"Altitudes and Extensions: 1980 "1984" were the last poems published during Robert Penn Warren's lifetime. Regretfully, I did not find as many poems I liked in this section as in those published during the 60's and 70's, but perhaps that is merely because I have been reading so much Warren lately, 584 pages so far, with another thirty to forty pages to go today and tomorrow. I'm afraid it's difficult to read that many pages in a row without becoming somewhat jaded.
Truthfully, though, I'm looking forward to starting Stanley Kunitz's Collected Poems next week. Hopefully it won't drag out nearly as long as it took me to finish Warren's poems. Luckily, I'm not planning another move in the midst of this book.
That caveat delivered, my favorite poem in this section was:
I saw the hawk ride updraft in the sunset over Wyoming.
It rose from coniferous darkness, past gray jags
Of mercilessness, past whiteness, into the gloaming
Of dream-spectral light above the last purity of snow-snags.
There " west -- were the Tetons. Snow-peaks would soon be
In dark profile to break constellations. Beyond what height
Hangs now the black speck? Beyond what range will gold eyes see
New ranges rise to mark a last scrawl of light?

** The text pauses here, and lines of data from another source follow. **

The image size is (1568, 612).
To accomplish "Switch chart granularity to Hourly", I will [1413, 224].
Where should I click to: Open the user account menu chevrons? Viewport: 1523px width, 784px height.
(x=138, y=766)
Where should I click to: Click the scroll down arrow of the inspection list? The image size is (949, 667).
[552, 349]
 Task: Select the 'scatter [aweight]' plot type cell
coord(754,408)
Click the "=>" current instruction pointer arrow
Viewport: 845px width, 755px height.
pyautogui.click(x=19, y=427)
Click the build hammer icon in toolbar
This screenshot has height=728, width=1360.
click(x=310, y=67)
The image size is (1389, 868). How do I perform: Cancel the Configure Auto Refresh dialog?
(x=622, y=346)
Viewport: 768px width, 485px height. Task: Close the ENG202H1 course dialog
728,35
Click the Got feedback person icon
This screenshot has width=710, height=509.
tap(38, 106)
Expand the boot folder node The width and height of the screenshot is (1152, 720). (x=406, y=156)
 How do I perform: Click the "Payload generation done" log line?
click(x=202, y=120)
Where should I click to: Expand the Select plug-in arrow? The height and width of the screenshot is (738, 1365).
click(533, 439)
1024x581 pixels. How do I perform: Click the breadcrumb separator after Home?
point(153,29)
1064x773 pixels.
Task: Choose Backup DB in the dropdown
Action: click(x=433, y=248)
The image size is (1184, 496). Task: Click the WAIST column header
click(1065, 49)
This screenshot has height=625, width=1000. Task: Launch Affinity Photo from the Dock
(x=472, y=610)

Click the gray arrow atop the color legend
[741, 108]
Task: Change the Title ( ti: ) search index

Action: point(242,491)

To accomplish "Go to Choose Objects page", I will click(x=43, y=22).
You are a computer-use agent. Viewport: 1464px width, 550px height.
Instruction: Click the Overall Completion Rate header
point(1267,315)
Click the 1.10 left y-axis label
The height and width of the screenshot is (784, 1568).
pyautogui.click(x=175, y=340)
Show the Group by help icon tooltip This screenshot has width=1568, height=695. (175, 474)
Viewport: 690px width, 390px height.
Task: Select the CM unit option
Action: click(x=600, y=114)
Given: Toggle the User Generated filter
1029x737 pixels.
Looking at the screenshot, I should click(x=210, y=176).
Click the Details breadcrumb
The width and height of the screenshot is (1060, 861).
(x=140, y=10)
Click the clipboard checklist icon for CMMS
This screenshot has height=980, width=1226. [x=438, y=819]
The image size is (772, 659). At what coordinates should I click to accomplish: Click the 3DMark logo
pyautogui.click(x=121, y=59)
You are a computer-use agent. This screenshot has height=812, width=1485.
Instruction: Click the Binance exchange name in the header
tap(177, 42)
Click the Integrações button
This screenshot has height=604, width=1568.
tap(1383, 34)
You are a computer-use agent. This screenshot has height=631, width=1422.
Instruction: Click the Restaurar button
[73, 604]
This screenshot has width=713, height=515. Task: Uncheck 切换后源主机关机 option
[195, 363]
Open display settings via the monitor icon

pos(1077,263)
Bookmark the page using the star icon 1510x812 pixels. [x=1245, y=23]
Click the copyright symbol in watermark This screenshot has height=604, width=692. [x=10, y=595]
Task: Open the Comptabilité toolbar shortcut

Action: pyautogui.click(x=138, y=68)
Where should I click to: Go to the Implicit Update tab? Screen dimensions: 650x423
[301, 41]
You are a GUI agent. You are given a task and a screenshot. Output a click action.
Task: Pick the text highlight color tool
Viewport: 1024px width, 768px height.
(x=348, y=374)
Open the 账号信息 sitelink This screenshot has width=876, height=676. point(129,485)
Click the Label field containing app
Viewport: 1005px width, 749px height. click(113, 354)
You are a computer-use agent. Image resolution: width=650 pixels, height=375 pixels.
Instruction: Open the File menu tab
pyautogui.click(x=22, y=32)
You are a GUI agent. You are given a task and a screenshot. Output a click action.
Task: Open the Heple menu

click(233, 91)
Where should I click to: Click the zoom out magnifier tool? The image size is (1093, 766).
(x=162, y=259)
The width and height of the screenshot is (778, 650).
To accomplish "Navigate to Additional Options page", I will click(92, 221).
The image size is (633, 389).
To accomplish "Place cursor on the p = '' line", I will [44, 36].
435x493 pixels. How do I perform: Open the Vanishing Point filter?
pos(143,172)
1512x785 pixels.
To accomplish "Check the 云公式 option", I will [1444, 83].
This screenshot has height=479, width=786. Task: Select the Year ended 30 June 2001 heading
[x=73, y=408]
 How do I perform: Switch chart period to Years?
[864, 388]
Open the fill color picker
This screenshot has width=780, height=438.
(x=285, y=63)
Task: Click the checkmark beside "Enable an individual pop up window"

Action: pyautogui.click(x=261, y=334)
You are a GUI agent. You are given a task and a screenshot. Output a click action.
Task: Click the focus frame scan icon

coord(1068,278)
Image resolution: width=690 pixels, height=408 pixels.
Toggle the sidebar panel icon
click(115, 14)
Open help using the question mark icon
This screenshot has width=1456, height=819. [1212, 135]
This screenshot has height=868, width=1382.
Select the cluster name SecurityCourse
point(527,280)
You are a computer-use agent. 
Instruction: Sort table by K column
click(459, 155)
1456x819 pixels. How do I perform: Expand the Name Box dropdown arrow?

Or, having tasted that atmosphere's thinness, does it
Hang motionless in dying vision before
It knows it will accept the mortal limit,
And swing into the great circular downwardness that will restore
The breath of earth? Of rock? Of rot? Of other such
Items, and the darkness of whatever dream we clutch?
Perhaps I like this poem because the hawk is a reoccurring image in Warren's poems, perhaps because the poem in many ways serves as a summary of Warren's vision.
Even in these last poems there are images of transcendence, of hope:
Since my idiot childhood the world has been
Trying to tell me something. There is something
Hidden in the dark. The bear
Was trying to enter the darkness of wisdom.
and in describing a sighting of a bull elk:
" I had never seen
A bull wapiti, wild before " the
Great head lifted in philosophic
God's own sky.
Invariably, though, these images are balanced against images of despair and doubt.
"Mortal Limit" with its image of the hawk appearing to soar higher than the Tetons themselves seems to describe Warren's aspirations. The human soul must have such aspirations if it is to truly soar. In the end, though, the poet cannot escape the conclusion that even the hawk must accept "the mortal limit," that in end we must all accept the "downwardness" that inevitably brings "rot," and "the darkness of whatever dream we clutch."